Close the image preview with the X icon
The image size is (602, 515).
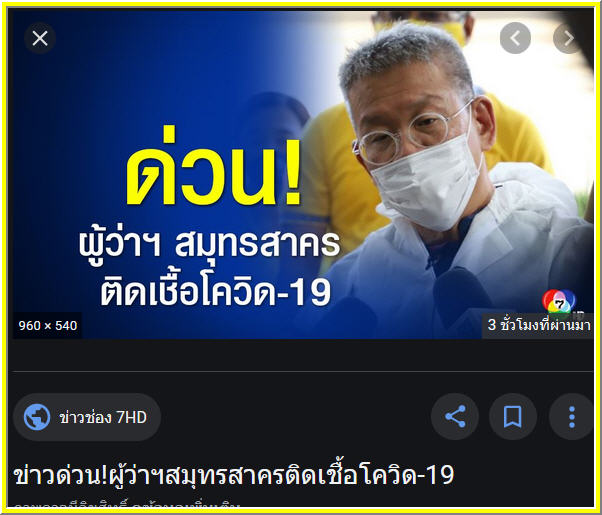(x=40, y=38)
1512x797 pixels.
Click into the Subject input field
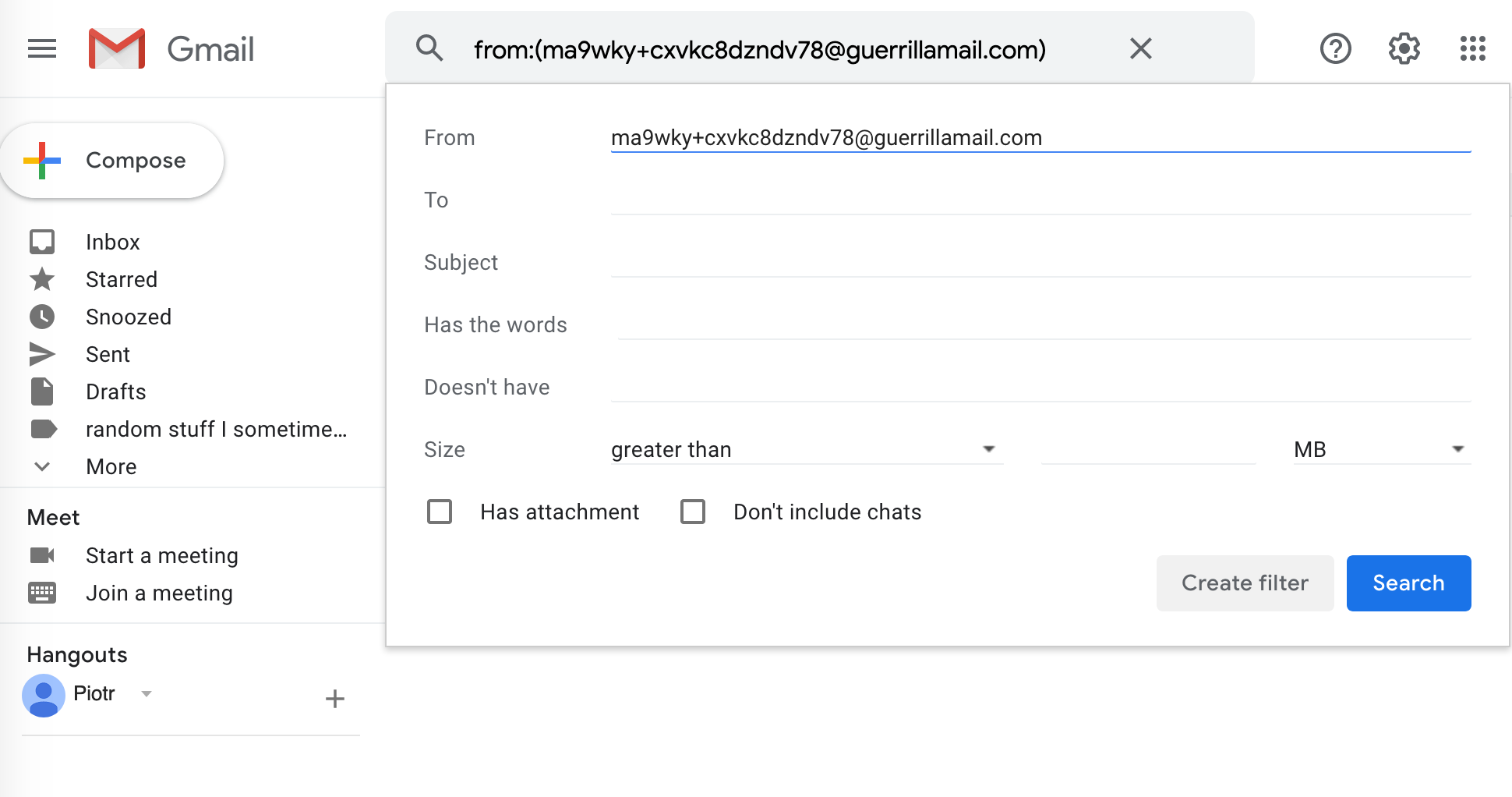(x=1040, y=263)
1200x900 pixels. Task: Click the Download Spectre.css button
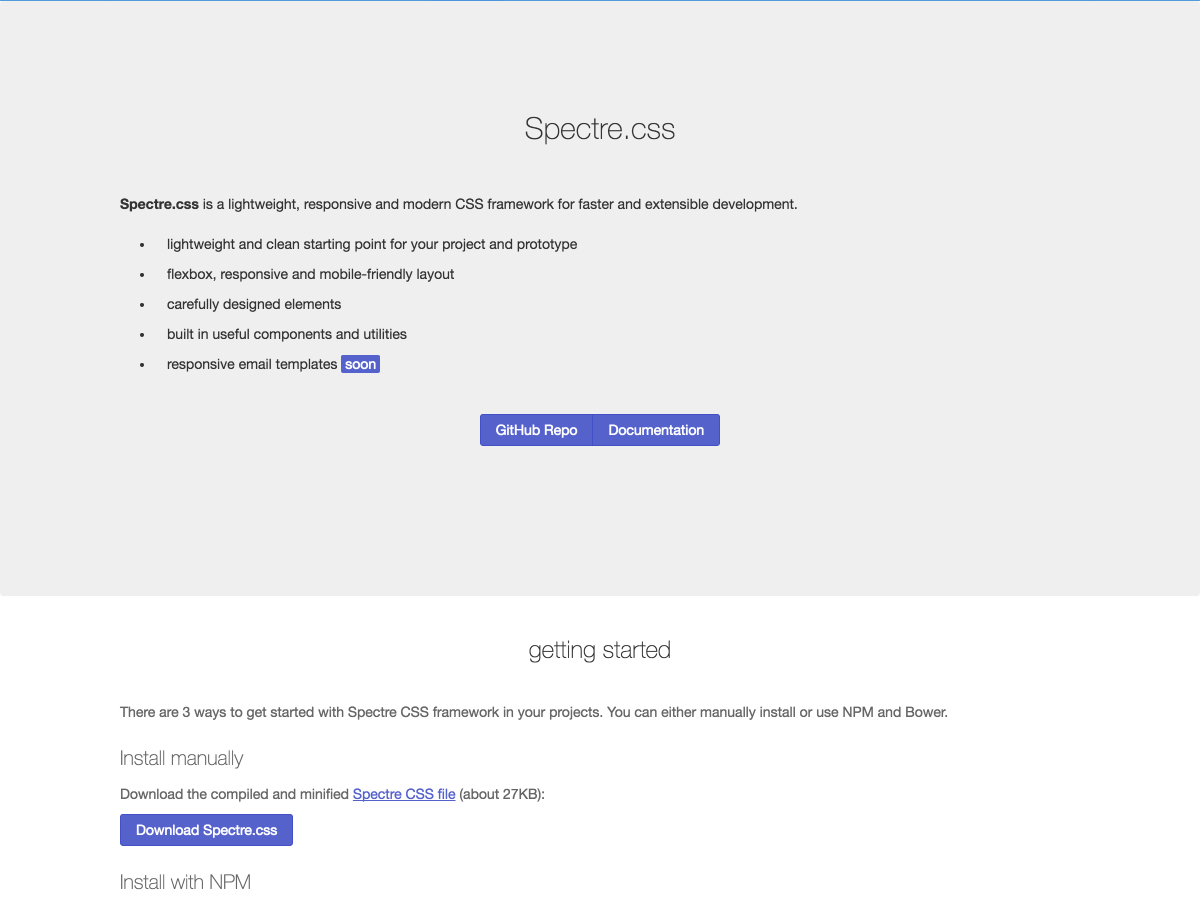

###

_WHAT IS REQUIRED_
With the pictures excluded, retype exactly the lines from the one containing "1512x797 pixels." through the last line of the listing, both ends included.

_ANSWER TO THE PROBLEM_
1512x797 pixels.
Click into the Subject input field
(x=1040, y=263)
1200x900 pixels. Task: Click the Download Spectre.css button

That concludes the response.